I am asking this because i have 300 questions that i want to import to excel.
It's possible to copy your numbered bullets from Excel to Word and then break them up using Excel worksheet functions. However, it's real easy to just do it with the built-in Excel commands.
In Word:
Increase the width on the hanging indent on your numbered list. It will make the conversion in Excel easier to deal with.
Select your bullets and copy them.
In Excel:
"Paste Special" the copied text into Excel using the Match Destination Formatting option.
Select the cells you pasted the bullets by the number of digits in the bullets (i.e., first do 1-9, then do 10-99, etc.)
With the cells selected, choose the Text to Columns command from the Data tab on the ribbon.
Make sure that the 'Fixed Width" radio box is selected on the dialogue box that comes up, then move to the next step.

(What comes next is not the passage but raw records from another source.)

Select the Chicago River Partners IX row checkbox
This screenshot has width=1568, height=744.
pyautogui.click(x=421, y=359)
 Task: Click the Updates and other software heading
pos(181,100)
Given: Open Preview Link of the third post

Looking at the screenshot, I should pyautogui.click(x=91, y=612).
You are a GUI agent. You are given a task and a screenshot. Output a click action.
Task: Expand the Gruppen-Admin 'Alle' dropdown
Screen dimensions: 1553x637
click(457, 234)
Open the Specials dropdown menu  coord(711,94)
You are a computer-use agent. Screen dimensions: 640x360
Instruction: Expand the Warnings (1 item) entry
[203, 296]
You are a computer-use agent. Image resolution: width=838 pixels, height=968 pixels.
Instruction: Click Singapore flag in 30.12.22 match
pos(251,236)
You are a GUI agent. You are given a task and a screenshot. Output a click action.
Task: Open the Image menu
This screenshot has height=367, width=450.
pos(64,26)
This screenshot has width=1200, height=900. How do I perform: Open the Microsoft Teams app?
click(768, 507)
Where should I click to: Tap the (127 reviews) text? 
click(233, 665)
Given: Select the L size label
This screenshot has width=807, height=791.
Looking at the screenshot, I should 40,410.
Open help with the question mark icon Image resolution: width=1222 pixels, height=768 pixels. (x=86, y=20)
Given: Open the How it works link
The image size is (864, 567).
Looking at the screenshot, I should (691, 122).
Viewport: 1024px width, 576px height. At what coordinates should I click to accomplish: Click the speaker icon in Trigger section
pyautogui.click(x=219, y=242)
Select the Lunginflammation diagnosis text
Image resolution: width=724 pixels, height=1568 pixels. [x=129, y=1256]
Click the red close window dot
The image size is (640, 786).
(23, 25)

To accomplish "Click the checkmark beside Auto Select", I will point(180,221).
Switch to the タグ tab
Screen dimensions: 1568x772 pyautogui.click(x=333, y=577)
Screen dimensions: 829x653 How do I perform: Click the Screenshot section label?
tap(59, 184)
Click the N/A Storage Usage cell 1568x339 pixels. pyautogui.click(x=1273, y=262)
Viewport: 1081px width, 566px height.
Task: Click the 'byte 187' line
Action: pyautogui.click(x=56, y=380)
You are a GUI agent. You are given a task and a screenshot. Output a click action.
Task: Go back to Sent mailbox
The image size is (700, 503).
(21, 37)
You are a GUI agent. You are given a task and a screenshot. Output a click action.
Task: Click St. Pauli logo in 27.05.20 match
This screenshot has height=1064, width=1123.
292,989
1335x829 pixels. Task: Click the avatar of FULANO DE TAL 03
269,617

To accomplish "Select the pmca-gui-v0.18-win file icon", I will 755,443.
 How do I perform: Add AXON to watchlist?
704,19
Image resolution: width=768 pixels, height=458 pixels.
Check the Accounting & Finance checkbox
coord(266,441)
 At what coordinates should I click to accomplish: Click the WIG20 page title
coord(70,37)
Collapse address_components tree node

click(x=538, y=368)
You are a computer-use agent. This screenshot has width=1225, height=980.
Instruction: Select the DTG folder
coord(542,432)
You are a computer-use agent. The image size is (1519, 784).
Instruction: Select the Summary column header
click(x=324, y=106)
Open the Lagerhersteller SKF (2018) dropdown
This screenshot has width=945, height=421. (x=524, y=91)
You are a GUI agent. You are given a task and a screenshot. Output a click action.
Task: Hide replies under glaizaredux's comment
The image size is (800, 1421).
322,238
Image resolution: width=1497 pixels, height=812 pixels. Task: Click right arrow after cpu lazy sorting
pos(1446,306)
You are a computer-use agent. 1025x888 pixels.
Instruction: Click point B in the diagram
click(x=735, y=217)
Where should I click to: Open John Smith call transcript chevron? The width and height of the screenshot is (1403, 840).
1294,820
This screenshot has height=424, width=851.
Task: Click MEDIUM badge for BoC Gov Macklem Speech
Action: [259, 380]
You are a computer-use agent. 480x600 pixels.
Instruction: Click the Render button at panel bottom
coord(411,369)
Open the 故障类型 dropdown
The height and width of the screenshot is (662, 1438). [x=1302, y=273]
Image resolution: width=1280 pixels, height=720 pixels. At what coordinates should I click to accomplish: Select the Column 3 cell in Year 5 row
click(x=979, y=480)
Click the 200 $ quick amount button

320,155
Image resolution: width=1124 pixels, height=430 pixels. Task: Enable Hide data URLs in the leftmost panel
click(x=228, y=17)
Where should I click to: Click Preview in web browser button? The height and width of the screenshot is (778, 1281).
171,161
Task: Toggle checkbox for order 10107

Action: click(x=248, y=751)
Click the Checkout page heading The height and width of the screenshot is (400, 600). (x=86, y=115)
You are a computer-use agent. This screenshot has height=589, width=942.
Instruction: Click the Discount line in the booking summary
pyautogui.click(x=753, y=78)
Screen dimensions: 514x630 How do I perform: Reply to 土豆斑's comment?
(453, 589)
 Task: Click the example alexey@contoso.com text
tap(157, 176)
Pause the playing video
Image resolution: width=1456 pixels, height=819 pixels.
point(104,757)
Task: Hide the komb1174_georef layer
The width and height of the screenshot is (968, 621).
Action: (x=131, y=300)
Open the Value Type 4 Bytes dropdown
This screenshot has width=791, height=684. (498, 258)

Adjust the break lines so that there are three fields: one with the number + period, another the spaces between the numbers and text, the third the text.
Moving to the next step - select the second field (the spaces) and click the "Do not import column (skip) radio button.
Click finish and the bullets are imported.
The above answer is best if you have an already established list. The best workflow I've found for this is to create a table to work in, in word. That table then copies perfectly into cells in excel, allowing you to create a structure that will pass between the tow docs seamlessly.